(Job A):
Could you print the passage of the PCA forum thread from "It is not clear" up to and including "any other combination."?
* Start Text passage *
0

I use prcomp to run PCA in r. When I output the summary, i.e. standard deviation, proportion of variance, cumulative proportion, the results are always ordered and the actual column name is replaced by PC1, PC2. Thus, I cannot tell the exact proportion of variance for each column.

Can anyone show me or give me some hint on how to display the column when outputting summary results. Two results pics are attached here:

enter image description here

enter image description here

Dale K
  • 25,246
  • 15
  • 42
  • 71
Harry
  • 331
  • 1
  • 4
  • 14
  • Thank you d.b. You are right and I think I need to revise my question. I need to plot some figures to determine how each dimension contributes to PC1 and PC2. Another question is that in this case, the two PCs only contribute 38%, how do you think I need to select the right dimensions to represent the problem. Thanks – Harry Oct 14 '19 at 18:04

1 Answers1

0

It is not clear that you understand what principal components does. It reduces the dimensionality of the data. Assuming the rows are observations and the columns are variables, imagine plotting your rows in 35 dimensions (the columns). Most people have trouble visualizing more than 3 dimensions. Principal components creates a smaller set of axes that explains most the the variation in the data. The axes are Euclidian meaning they are at right angles to one another. Your plot and the result of the summary(res.pca5) and plot(res.pca5) functions show that the first dimension explains 28% of the variation in the 35 variables. Adding a second dimension gives you almost 38% and three gives you 44%. These new variables are combinations of your original variables, not the original variables. The first two components explain more of the variability than any other combination.
* End Text passage *
* Start Data entries *
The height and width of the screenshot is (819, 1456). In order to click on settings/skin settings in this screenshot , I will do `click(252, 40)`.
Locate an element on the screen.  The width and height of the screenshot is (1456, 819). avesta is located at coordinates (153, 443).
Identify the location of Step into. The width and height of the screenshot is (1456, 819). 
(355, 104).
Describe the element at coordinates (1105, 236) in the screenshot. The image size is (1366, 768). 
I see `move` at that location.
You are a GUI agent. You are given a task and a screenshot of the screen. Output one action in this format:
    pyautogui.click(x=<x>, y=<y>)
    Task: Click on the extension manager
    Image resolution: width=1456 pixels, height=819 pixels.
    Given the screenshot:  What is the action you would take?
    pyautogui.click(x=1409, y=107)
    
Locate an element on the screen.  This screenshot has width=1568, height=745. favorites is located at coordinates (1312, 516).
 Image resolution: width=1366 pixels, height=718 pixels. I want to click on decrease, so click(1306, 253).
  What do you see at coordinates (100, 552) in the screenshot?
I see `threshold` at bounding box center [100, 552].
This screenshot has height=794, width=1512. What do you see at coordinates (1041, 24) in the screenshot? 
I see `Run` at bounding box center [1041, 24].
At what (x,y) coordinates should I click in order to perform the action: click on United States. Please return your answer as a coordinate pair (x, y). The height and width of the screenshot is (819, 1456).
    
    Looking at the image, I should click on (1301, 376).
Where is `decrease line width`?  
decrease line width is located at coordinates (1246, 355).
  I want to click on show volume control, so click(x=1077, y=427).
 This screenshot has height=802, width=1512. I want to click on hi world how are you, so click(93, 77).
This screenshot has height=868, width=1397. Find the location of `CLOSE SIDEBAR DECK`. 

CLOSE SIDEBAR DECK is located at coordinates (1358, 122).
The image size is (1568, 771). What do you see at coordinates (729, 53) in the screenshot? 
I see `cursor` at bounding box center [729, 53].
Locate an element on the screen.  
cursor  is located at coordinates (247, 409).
* End Data entries *
(Job B):
Which lines in the records above contain the word "action"? Locate each one and copy it out.

(Task answer A):
It is not clear that you understand what principal components does. It reduces the dimensionality of the data. Assuming the rows are observations and the columns are variables, imagine plotting your rows in 35 dimensions (the columns). Most people have trouble visualizing more than 3 dimensions. Principal components creates a smaller set of axes that explains most the the variation in the data. The axes are Euclidian meaning they are at right angles to one another. Your plot and the result of the summary(res.pca5) and plot(res.pca5) functions show that the first dimension explains 28% of the variation in the 35 variables. Adding a second dimension gives you almost 38% and three gives you 44%. These new variables are combinations of your original variables, not the original variables. The first two components explain more of the variability than any other combination.

(Task answer B):
You are a GUI agent. You are given a task and a screenshot of the screen. Output one action in this format:
    Given the screenshot:  What is the action you would take?
At what (x,y) coordinates should I click in order to perform the action: click on United States. Please return your answer as a coordinate pair (x, y). The height and width of the screenshot is (819, 1456).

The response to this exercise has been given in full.